Heute will nicht so richtig Nähe zu meinem Vater aufkommen, er ist mir plötzlich fremd. Er spricht heute kaum, er lächelt heute nicht und seine Augen sind ohne Leben. Ich fühle mich überflüssig und fehl am Platz. Am liebsten würde ich flüchten, gleichzeitig fühle ich mich verpflichtet dazubleiben. Ich bin froh, als ich eine Schwester holen soll, die ihn wieder ins Bett bringt. Endlich was tun können. Er ist erschöpft. Müde vom Sitzen. Zwei Schwestern hieven ihn ins Bett. Sie müssen ganz schön ackern, um diesen schweren bewegungslosen Körper vom Rollstuhl ins Bett zu befördern. Dankbarkeit durchflutet mich, dass sie sich so um meinen Vater kümmern. Tränen sammeln sich in meinen Augen. In Gedanken leiste ich Abbitte, weil ich vor ein paar Tagen über die Krankenschwestern geschimpft habe. Sie hatten mehr als zwanzig Minuten gebraucht, um auf das Klingeln meines Vaters zu reagieren. In der Zeit könnte schon einer tot sein. Und dann war es nur Zufall, dass sie ins Zimmer kamen. Ich weiß, sie haben keinen leichten Job. Ich könnte das nicht. Heute verzeihe ich ihnen, dass sie meinen hilflosen Vater einfach sich selbst überließen.

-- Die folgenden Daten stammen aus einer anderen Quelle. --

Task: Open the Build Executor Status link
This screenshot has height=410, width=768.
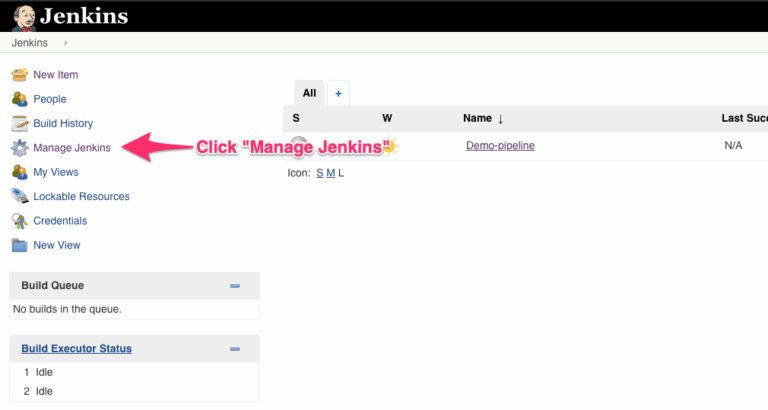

Kaum liegt mein Vater gut versorgt im Bett, fallen ihm die Augen zu. Soll ich gehen? Oder lieber bleiben? Zusehen, wie dieser fremde Mann schläft? Ich kann nicht. Heute nicht. Meine Kräfte sind am Ende. Ich tausche die dreckige Wäsche gegen frische aus und verabschiede mich. Es zieht mich weg von hier. Hat mein Vater überhaupt mitbekommen, dass ich gehe? Ich streichle ihm noch mal sanft über die Wange, dann gehe ich. Ich habe nicht das Gefühl, dass mein Besuch einen Sinn hatte. Weder für Paps, noch als Beruhigung für mich.
Auf dem Weg zum Auto kann ich meine Tränen nicht mehr zurückhalten. In Strömen rennen sie meine Wangen hinunter. Weinend fahre ich durch die Straßen. Erst als ich fast mit einem anderen Auto zusammenstoße, reiße ich mich zusammen. Doch die Hoffnung habe ich verloren.
Meine Tränen versiegen, doch noch kann ich mit niemanden reden. Ich muss alleine sein. Ich fahre zur Sechs-Seen-Platte, setze mich ins Restaurant, esse Waffeln, trinke Kaffee. Anschließend gehe ich ein paar Schritte durch den Wald. Die große, gelb leuchtende Brücke zieht mich magisch an. Auf ihrem höchsten Punkt bleibe ich stehen und schaue auf meine Kindheit. Mein Zuhause liegt vor mir. Hier bin ich aufgewachsen. Da vorne rechts, in dem Freibad, habe ich schwimmen gelernt. Meine Mutter ging im Sommer mit mir und den Nachbarskindern dort schwimmen. Ich erinnere mich an Flöße aus Eisstielen. Da hinten links haben wir Enten gefüttert - meine Mutter, mein gleichaltriger Neffe und ich. Und über diese Brücke, auf der ich stehe, bin ich mit meinen Eltern und meinem ersten Freund spazieren gegangen. Hier gehöre ich hin, hier fühle ich mich Zuhause. Doch es ist alles so lange her.
Meine Mutter ist vor einem Jahr an Krebs gestorben, sie fehlt mir. Nun liegt mein Vater seit zweieinhalb Wochen im Krankenhaus. Schlaganfall. Er fehlt mir auch. Es ist, als würden mir sämtliche Wurzeln gnadenlos abgehackt. Es ist, als würde mir das Herz rausgerissen.
Ein einzelner Schwan schwimmt auf dem dunklen See. Er wirkt verloren. Unendlich viele kleine Wellen, vom Wind angetrieben, bevölkern die gesamte Seeoberfläche. Die Sonne glitzert im Wasser unter mir. Dieses Lichtspiel erinnert mich an Sylvester. Wenn all die vielen Raketen gleichzeitig mit vielen Wünschen für die Zukunft, hoch hinauf in den dunklen Himmel katapultiert werden und unzählige weiß glitzernde Sterne am Horizont funkeln. Heute funkeln sie im See.
Segelschiffe gleiten über die Sterne hinweg, unter die Brücke hindurch, hinein in den Hafen. Kinder mit Schwimmwesten winken fröhlich zu mir hinauf. Ich winke zurück. Als ich die Brücke verlasse, weiß ich nicht wie lange ich hier oben gestanden habe. Waren es nur zwanzig Minuten oder eher eine Ewigkeit?